The 3q29 deletion covers an area occupied by 22 human genes. By looking in the brain cells making up the organoids, as well as the cells sampled from the cortex in affected mice, the team zeroed in on the “transcripts” of these genes—readouts of their activation patterns. The altered patterns, relative to the transcripts in cells from healthy people very early in life, suggested that genetic changes affect the ability of cortical cells to adapt adequately to energy-related challenges—they lacked “metabolic flexibility.”

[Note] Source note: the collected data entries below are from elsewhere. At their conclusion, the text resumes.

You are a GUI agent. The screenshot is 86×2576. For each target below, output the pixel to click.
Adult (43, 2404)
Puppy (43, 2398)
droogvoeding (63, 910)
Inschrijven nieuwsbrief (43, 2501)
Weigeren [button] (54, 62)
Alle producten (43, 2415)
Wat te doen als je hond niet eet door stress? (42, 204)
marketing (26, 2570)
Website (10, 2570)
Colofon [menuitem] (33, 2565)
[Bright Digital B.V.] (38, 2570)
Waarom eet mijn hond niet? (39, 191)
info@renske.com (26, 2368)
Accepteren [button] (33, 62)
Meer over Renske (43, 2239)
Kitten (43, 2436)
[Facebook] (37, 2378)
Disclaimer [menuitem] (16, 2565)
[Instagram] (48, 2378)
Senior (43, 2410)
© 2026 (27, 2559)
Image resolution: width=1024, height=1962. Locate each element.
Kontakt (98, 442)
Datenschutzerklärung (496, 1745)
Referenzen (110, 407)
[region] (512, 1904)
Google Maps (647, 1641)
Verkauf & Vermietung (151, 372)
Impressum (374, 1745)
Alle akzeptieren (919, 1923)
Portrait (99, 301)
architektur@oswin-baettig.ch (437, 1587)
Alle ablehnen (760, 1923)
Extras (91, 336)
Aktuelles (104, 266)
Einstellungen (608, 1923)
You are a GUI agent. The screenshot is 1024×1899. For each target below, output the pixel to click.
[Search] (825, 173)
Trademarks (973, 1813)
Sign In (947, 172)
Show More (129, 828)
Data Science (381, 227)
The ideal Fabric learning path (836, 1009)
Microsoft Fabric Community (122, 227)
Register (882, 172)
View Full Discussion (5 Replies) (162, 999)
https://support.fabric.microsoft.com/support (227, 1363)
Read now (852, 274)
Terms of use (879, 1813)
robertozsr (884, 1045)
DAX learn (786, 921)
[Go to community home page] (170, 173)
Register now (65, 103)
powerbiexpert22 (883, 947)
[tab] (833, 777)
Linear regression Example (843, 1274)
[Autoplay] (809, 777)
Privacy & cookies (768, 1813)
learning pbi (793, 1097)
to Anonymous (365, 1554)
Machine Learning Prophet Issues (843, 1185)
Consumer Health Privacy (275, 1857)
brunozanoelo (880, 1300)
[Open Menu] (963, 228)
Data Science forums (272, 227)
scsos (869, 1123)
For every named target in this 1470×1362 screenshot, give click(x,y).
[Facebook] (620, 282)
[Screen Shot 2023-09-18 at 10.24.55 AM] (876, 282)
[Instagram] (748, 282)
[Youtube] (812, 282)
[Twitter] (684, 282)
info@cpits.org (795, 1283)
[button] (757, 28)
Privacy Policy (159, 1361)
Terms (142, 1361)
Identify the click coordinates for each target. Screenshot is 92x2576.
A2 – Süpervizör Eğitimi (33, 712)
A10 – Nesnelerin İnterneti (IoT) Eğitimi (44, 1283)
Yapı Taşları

How this lack of flexibility might contribute to pathology that causes schizophrenia remains conjecture, although the new study will likely spur additional research. It is possible that a popular theory of schizophrenia causation—that genetic variations combine to affect the formation and operation of synapses, the trillions of connection points that enable neurons throughout the brain to communicate—is not inconsistent with the new discovery about possible mitochondrial pathology. Neurons need lots of energy to build and maintain synapses, including at the beginning of life as the brain wires up. A deficit in cellular energy production might contribute to problems establishing or maintaining synapses.

Another rare genetic syndrome that greatly raises risk for schizophrenia called 22q11.2 deletion syndrome (caused by a genetic deletion on chromosome 22) is known to affect eight genes that encode proteins found in mitochondria. Other research has demonstrated that the 22q11.2 deletion also impacts the function of mitochondria. These two rare syndromes, therefore, have given researchers new reason to further investigate the possible involvement of mitochondria in schizophrenia causation—whether or not future research confirms or disproves a connection with synaptic formation and function.

The overall aim of “bridging the gap between genetic risk and [dysfunction] in biological mechanisms is a major challenge for psychiatry,” the team noted in its paper. To this end, Dr. Purcell is now conducting a study designed to determine whether cells from people with 22q11.2 deletion display the metabolic instability seen in the 3q29 deletion study.